For containerized workloads, one would think that SR-IOV could be used to expose a virtual NIC to each container. This would save CPU cycles as network virtualization would be handled by the NIC rather than software.
The trouble is that SR-IOV doesn’t scale to high container counts (they top out on the order of 100 of virtual functions per physical NIC). This paper introduces Socket-Granular I/O Virtualization (SG-IOV) which enables NIC virtualization at the socket level. The authors have an implementation working on NVIDIA BlueField-3.
Streams vs Packets
The key assumption that SG-IOV makes is that container networking uses stream sockets (e.g., TCP) rather than datagram sockets (e.g., UDP). In other words, software running inside a container wants to reliably send a stream of bytes rather than a stream of packets.
Streams are transmitted through Warp Pipes, which are simply ring buffers (comprising a base address, head and tail pointers). Warp Pipes can be stored in host memory or NIC local memory. A socket is associated with one or more dedicated Warp Pipes. A server can have thousands of Warp Pipes, because the low-level NIC hardware (which may have scalability limits) doesn’t directly interact with Warp Pipes.
Signaling
Updates to head and tail pointers are not performed directly via memory writes, instead they are communicated through a Cross-FIFO. A single message in a cross-FIFO contains three fields:
Ring buffer ID (which Warp Pipe to update)
Which pointer to update (head or tail)
The new value of the head or tail pointer
There are multiple implementations of the Cross-FIFO interface. For example, the authors use a PCIe-based implementation for host→NIC communication, and a RDMA based implementation for NIC→NIC communication.
Each cross-FIFO uses limited NIC resources; therefore many sockets share a single cross-FIFO, which is OK because the messages they contain are coarse-grain (e.g., increment tail pointer by 16KiB).
Flow
Say an application in container A on host 1 wants to send 8KiB of data to an application in container B on host 2. The flow looks like this:
Host CPU (host 1):
The application calls the standard socket
send()APIThe payload is copied into the Warp Pipe associated with the socket
A message is enqueued into a PCIe cross-FIFO, indicating that the head pointer should be incremented by 8KiB
ARM CPU running on the NIC (host 1):
Dequeue the message from the cross-FIFO, update the head pointer
Enqueue task descriptors to the low-level NIC hardware to read the payload data (i.e., local DMA) from the Warp Pipe and store it in the correct Warp Pipe on host 2 (i.e., RDMA); note that these task descriptors can configure the NIC to perform appropriate network virtualization
After the data has been transmitted, enqueue a message to the NIC on host 2 (via a RDMA-based cross-FIFO) to update the head pointer for the Warp Pipe on host 2
ARM CPU running on the NIC (host 2):
Dequeue the message from the cross-FIFO
Update the local head pointer
Enqueue a message to the host CPU (host 2) via a PCIe-based cross-FIFO, indicating that the head pointer should be incremented
Host CPU (host 2):
Dequeue the message from the PCIe-based cross-FIFO
Send data to the application when it calls
recv()
And a similar sequence would update tail pointers.

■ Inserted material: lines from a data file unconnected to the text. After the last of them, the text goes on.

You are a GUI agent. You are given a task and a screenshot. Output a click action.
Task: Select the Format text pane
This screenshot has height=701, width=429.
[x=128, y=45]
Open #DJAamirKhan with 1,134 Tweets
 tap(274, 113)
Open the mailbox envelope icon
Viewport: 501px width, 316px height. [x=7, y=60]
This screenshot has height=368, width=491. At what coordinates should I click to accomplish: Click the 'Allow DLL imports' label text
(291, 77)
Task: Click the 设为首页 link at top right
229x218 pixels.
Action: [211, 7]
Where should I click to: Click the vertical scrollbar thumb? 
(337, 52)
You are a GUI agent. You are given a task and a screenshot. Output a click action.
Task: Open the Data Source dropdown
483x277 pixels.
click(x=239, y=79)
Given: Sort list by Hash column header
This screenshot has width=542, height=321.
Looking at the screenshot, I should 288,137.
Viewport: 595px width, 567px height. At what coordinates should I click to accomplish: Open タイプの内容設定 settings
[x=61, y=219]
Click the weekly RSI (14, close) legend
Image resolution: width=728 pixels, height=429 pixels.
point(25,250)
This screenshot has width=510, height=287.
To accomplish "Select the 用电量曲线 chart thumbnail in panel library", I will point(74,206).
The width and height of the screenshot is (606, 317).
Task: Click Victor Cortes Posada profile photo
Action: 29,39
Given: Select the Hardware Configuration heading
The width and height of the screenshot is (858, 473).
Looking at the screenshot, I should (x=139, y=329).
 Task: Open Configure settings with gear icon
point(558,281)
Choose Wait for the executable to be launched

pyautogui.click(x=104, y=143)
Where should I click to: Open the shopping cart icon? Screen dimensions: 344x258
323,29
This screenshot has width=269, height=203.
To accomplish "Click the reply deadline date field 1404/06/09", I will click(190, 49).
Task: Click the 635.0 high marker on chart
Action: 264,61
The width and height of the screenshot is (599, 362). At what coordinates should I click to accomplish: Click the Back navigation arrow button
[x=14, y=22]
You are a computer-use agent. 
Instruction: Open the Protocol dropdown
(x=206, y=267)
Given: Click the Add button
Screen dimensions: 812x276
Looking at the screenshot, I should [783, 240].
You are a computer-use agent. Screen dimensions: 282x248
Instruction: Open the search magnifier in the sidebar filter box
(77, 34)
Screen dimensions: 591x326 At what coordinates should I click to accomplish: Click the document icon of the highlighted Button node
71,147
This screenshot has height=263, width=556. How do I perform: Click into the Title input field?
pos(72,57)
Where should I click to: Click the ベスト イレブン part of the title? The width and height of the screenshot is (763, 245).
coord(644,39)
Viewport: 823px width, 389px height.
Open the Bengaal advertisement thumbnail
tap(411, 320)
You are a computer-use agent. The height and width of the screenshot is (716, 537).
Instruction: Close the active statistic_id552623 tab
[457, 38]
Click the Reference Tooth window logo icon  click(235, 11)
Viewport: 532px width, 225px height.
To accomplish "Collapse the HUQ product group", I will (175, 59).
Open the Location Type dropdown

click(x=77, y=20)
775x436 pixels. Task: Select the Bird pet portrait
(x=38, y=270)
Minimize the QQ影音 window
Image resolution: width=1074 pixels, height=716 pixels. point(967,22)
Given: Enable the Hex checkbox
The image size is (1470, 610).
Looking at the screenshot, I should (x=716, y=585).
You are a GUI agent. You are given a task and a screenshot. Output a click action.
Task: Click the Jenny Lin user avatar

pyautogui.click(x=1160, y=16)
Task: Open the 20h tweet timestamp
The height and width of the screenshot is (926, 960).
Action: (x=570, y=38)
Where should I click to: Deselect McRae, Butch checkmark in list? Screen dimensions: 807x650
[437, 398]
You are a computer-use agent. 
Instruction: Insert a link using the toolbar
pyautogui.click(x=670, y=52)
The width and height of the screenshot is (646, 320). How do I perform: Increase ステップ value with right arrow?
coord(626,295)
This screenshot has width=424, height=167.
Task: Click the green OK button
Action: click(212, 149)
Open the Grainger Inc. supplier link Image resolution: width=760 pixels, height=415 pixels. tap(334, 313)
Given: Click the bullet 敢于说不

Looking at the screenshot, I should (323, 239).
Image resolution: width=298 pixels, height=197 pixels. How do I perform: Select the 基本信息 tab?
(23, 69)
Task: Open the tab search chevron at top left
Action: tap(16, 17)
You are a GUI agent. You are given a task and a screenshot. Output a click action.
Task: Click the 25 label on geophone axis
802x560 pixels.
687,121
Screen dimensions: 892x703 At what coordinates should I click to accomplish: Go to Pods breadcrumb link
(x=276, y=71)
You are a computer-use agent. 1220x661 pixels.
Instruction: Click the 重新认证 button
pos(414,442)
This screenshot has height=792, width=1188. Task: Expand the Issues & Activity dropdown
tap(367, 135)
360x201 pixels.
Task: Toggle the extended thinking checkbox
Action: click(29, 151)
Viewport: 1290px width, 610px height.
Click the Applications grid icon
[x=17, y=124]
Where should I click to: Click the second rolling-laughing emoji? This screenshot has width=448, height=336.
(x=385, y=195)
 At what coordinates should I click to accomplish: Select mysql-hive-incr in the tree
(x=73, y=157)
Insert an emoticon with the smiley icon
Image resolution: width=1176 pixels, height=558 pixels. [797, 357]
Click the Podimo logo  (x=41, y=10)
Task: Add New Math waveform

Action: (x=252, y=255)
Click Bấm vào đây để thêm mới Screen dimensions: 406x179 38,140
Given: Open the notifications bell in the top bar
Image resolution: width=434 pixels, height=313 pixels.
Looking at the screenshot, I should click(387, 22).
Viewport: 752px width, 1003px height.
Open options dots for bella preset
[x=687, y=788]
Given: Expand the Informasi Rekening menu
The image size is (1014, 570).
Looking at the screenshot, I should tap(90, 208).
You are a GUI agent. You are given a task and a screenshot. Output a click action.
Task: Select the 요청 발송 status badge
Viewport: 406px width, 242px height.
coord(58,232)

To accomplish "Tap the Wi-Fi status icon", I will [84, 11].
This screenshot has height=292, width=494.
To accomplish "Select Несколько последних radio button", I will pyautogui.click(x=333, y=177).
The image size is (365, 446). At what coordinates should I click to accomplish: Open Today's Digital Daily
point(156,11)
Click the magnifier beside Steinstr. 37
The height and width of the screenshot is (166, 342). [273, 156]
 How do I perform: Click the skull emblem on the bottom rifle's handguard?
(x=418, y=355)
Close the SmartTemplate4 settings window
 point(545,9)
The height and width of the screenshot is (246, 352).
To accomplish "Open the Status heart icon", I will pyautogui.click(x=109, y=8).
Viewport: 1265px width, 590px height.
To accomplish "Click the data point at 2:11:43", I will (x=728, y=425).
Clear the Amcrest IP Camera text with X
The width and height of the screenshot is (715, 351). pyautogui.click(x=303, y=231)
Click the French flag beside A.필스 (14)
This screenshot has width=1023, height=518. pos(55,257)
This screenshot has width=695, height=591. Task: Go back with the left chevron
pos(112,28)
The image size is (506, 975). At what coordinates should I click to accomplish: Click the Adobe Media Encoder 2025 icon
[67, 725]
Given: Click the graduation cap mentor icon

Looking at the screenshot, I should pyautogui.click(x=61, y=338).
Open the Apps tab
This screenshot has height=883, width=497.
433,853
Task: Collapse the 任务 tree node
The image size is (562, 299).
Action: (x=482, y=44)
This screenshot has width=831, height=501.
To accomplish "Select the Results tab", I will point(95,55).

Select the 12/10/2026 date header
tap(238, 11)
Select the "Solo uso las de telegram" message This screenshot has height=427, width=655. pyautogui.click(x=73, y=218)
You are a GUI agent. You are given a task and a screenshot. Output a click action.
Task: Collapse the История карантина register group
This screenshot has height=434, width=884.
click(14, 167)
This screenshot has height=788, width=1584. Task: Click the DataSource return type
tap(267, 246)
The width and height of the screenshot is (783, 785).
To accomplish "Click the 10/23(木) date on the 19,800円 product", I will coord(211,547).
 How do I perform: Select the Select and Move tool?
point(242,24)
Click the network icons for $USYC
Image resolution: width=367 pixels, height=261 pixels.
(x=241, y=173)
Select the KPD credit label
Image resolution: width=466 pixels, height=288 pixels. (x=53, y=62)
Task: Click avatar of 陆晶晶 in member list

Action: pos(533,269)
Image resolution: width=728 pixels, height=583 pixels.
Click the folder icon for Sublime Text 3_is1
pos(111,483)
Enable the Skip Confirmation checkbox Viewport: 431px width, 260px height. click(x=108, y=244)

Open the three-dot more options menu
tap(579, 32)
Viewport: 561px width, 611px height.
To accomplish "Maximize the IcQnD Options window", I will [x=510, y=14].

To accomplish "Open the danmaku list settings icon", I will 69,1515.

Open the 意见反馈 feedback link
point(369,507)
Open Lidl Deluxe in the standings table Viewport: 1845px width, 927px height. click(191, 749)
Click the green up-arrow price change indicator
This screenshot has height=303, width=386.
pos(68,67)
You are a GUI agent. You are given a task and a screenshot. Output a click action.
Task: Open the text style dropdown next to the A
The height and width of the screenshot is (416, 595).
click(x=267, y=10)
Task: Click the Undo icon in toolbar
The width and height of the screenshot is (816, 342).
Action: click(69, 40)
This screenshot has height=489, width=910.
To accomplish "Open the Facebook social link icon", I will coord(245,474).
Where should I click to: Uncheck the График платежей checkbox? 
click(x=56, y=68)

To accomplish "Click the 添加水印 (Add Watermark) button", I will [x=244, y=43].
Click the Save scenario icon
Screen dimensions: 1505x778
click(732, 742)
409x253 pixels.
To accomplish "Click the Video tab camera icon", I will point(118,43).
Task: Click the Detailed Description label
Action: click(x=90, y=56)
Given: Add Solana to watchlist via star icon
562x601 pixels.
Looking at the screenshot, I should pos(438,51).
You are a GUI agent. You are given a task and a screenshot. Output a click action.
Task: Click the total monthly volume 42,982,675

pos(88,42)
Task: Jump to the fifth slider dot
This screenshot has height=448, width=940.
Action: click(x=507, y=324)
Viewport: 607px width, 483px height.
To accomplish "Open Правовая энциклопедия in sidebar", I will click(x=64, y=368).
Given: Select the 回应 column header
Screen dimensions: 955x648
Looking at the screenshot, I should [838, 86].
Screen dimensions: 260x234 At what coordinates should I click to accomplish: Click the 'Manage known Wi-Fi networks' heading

The key design principles of SG-IOV are:
All state is tracked by software running on the host CPU and ARM CPUs running on the NIC
All low-level NIC hardware is used in a stateless manner, and is multiplexed across many sockets
A benefit of this design is that it is flexible enough to handle the loopback case efficiently.
Results
Section 8 of the paper shows that SG-IOV enables the use of hardware-accelerated network virtualization (saving host CPU cycles) while offering latency and bandwidth that is competitive with other container-based network virtualization systems.
Figs. 17 and 18 show latency and bandwidth numbers for a few benchmarks:
Dangling Pointers
It seems like one downside of this system is excessive memory usage. If each socket has dedicated large ring buffers, then DDIO may not be effective (see here, here, and here for other papers that discuss this problem).